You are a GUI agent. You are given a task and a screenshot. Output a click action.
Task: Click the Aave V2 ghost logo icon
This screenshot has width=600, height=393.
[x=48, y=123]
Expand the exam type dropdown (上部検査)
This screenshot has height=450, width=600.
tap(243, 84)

● Set problem:
Write out every line of the entries above with no changes.

● Solution for this problem:
You are a GUI agent. You are given a task and a screenshot. Output a click action.
Task: Click the Aave V2 ghost logo icon
This screenshot has width=600, height=393.
[x=48, y=123]
Expand the exam type dropdown (上部検査)
This screenshot has height=450, width=600.
tap(243, 84)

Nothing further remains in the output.